• **Exercise aim**
How many lines of the listing below contain the word "agent"? Reply with that number alone.

━━━━━ Dataset records

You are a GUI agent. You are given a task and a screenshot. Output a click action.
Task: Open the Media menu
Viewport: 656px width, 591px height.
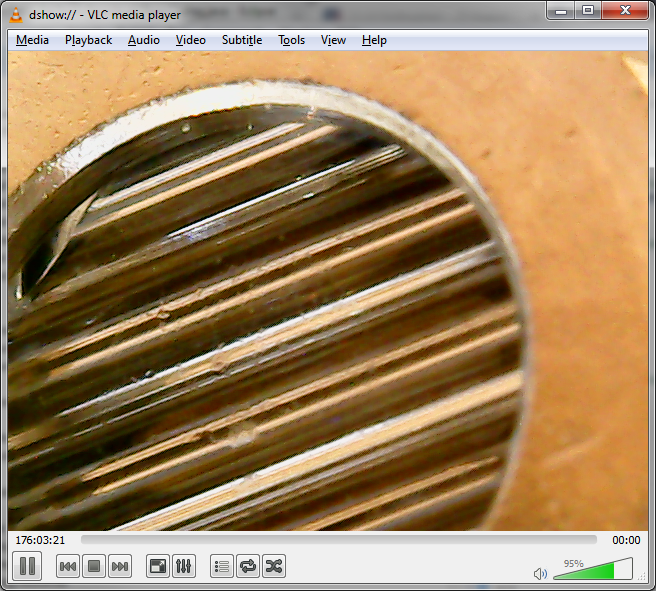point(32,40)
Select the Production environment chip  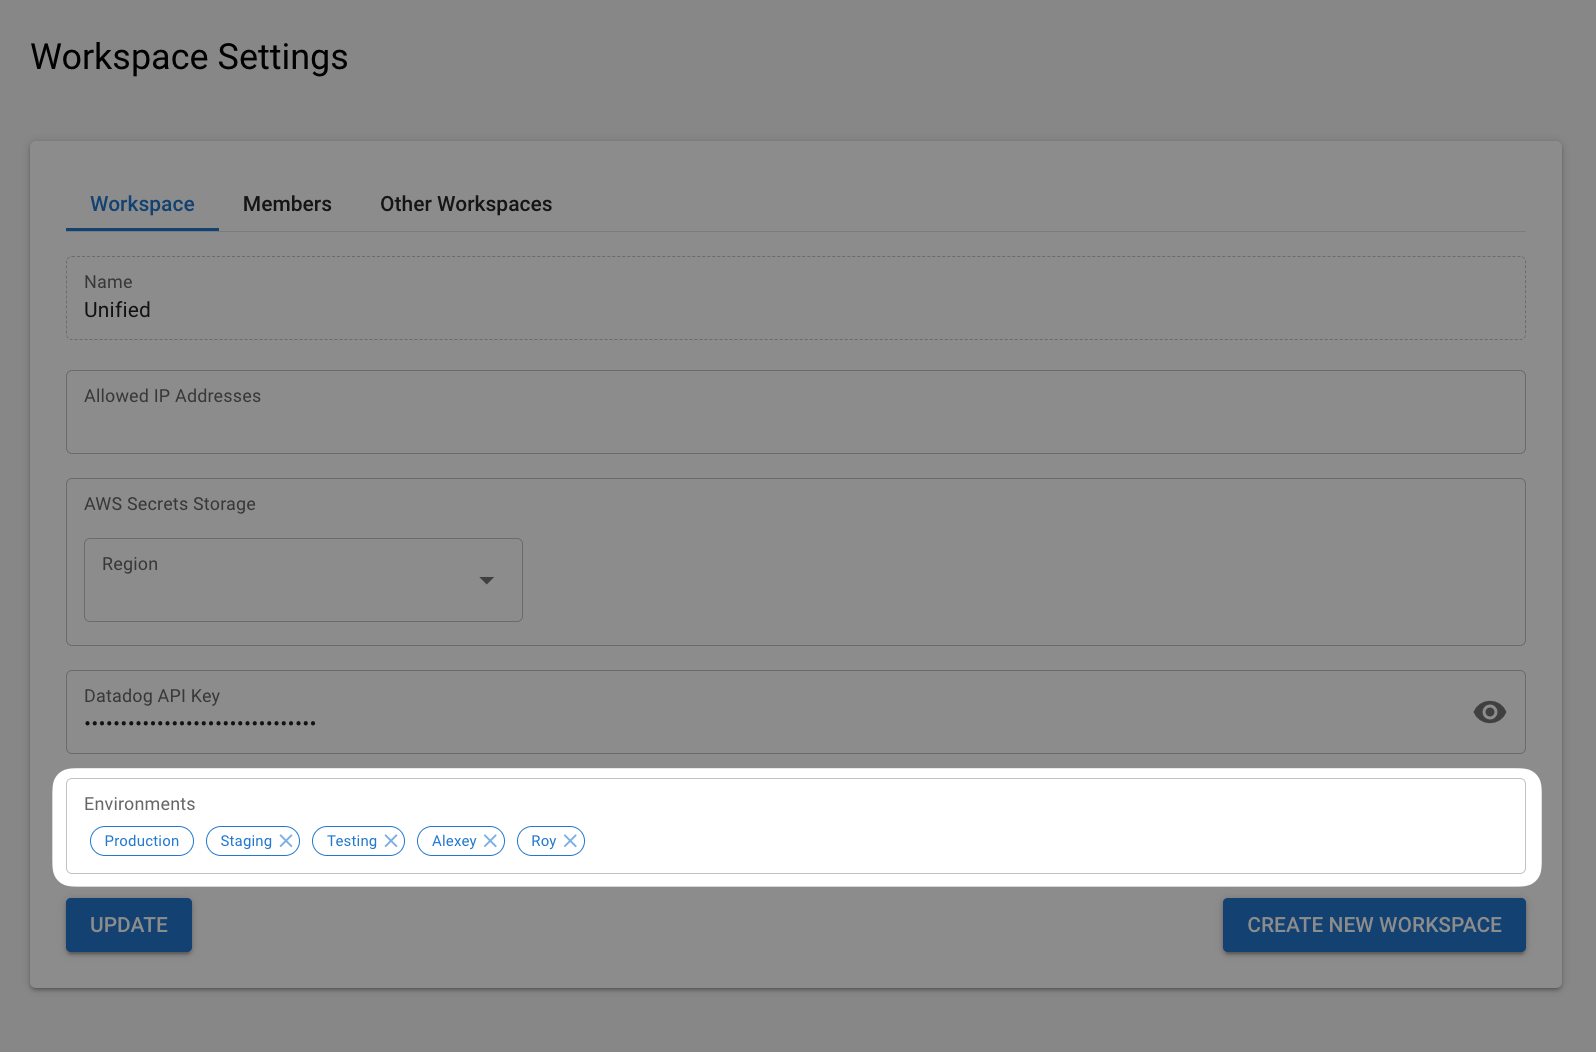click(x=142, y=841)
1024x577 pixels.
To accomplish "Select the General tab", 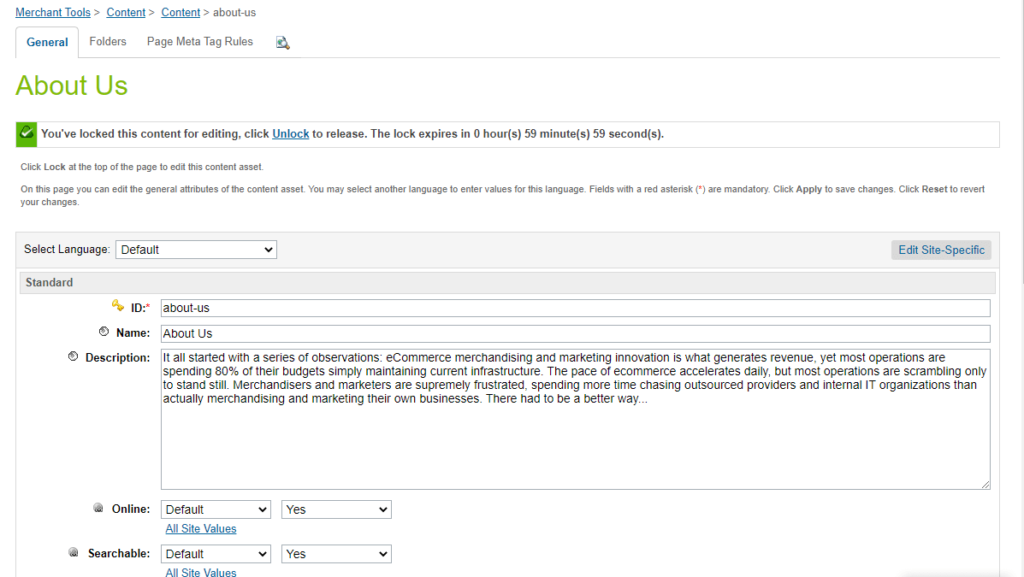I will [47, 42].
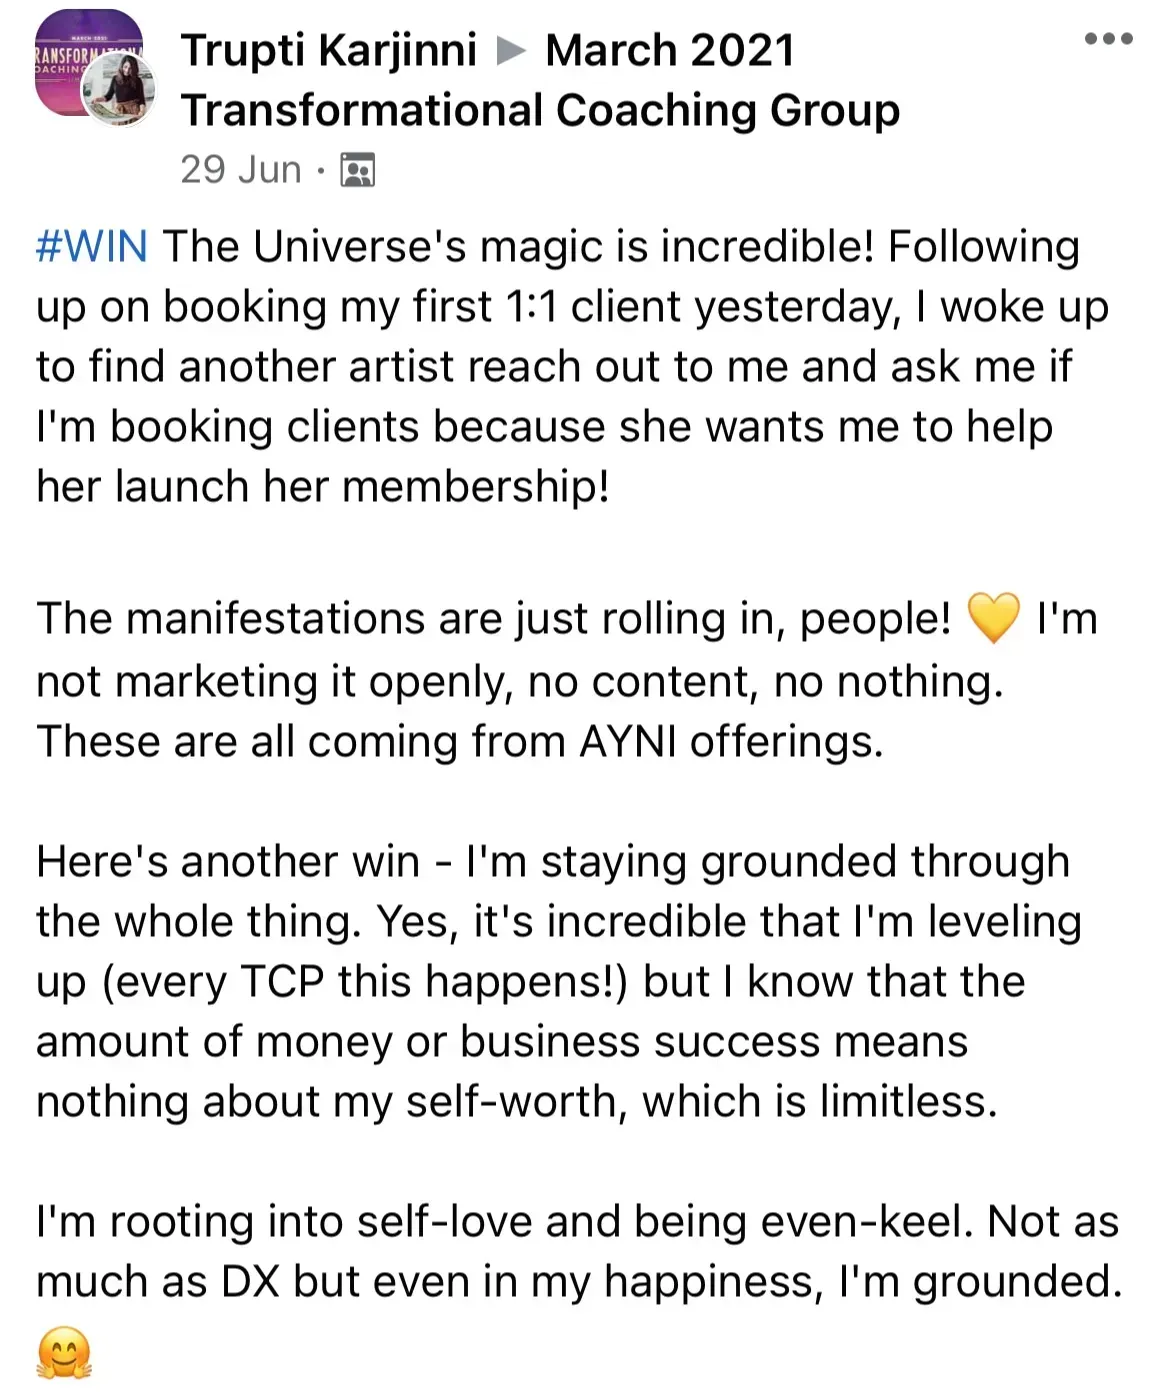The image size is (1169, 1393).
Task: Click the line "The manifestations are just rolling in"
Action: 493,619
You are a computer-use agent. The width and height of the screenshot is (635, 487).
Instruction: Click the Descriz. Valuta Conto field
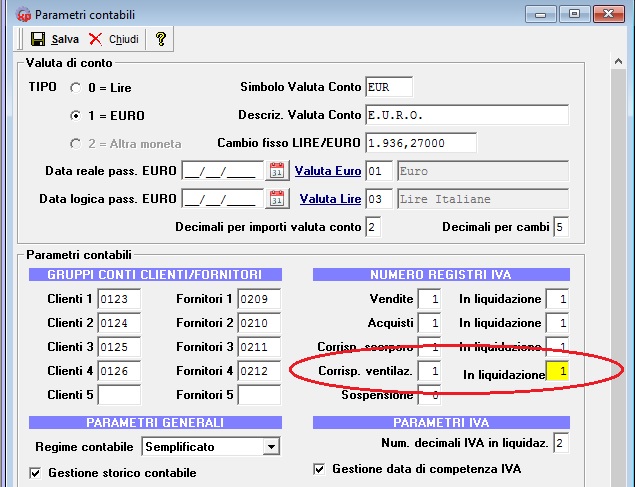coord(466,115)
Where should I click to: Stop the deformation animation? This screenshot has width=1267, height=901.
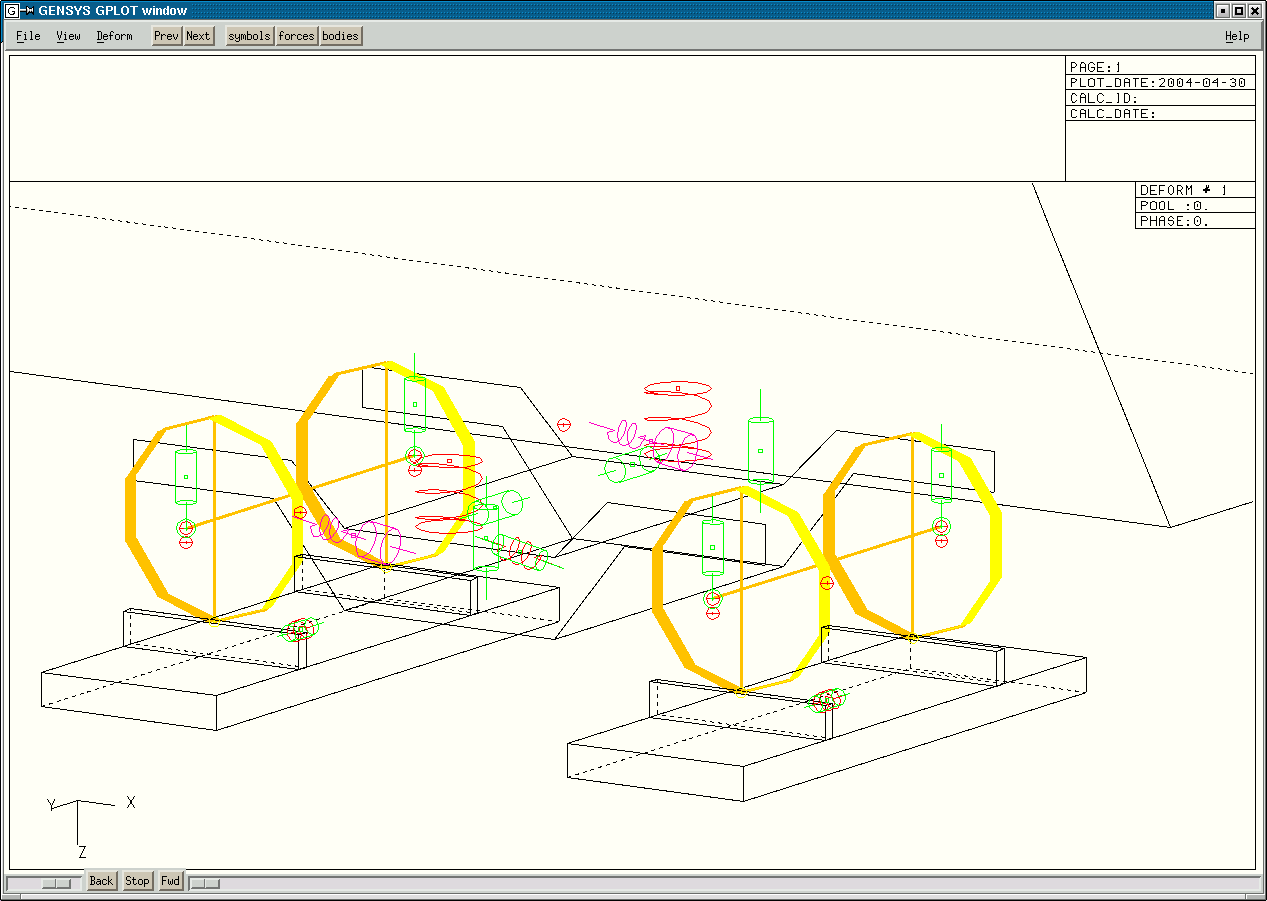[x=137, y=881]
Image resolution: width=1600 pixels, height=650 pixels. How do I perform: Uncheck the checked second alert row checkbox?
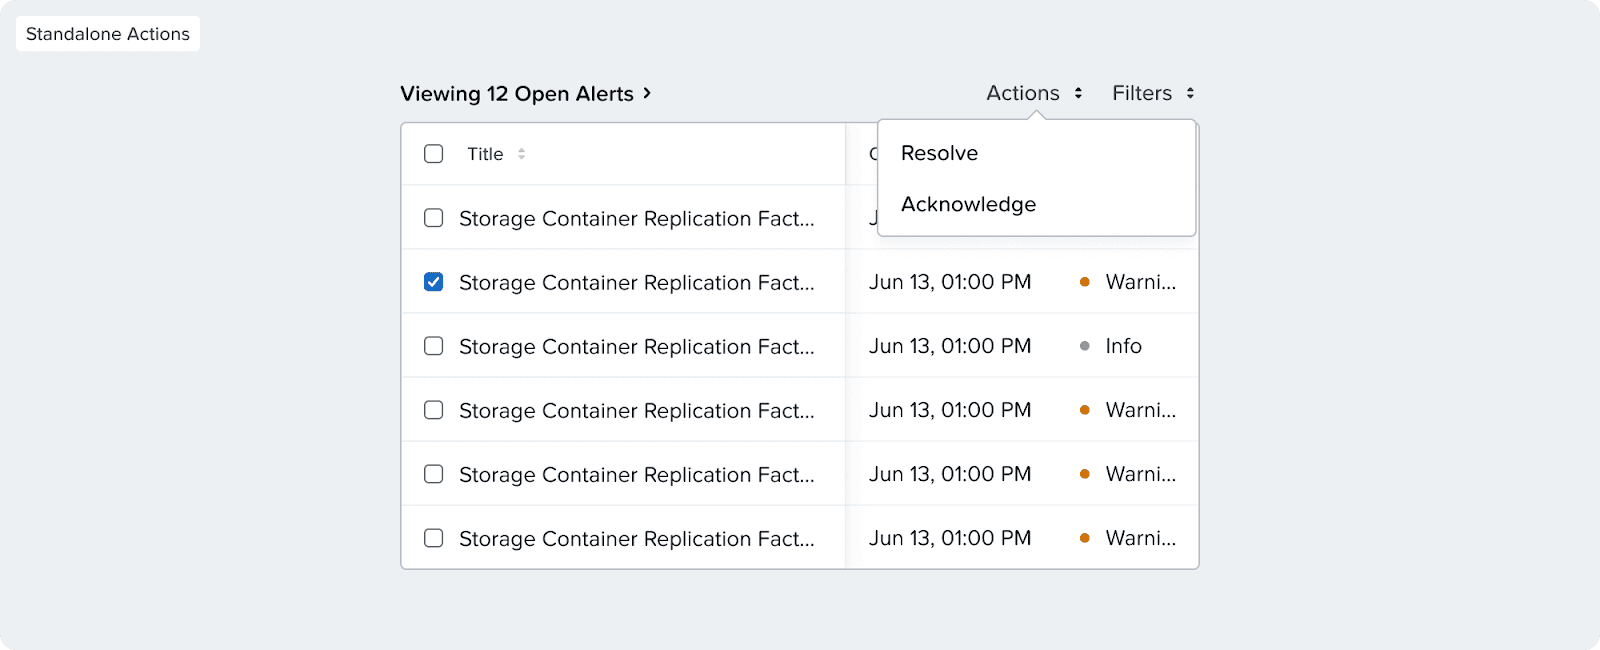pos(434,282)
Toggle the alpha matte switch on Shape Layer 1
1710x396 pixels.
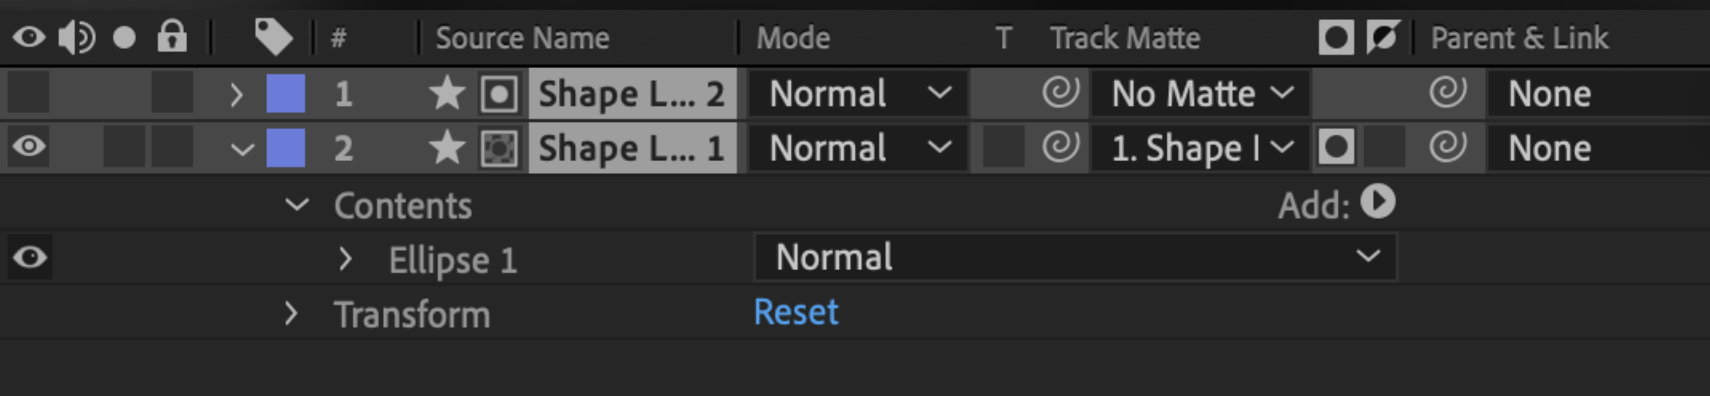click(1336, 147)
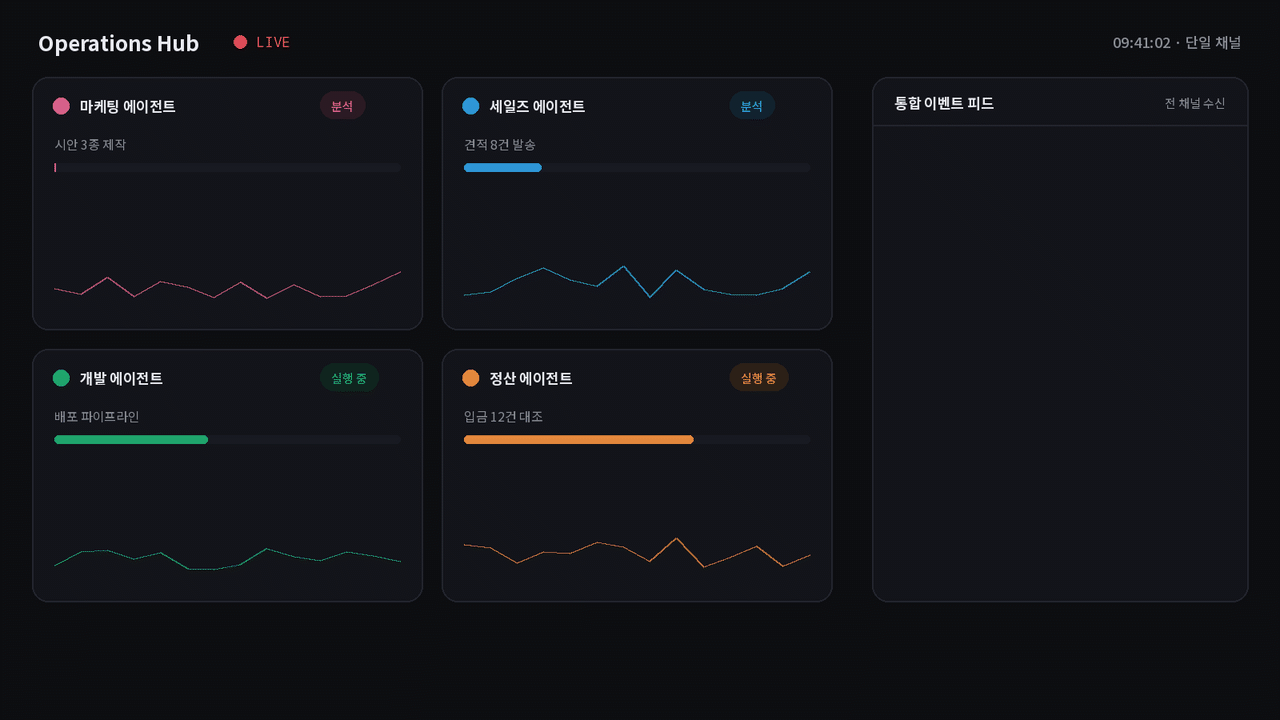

━━━━━━━━━━

• **Response below**
2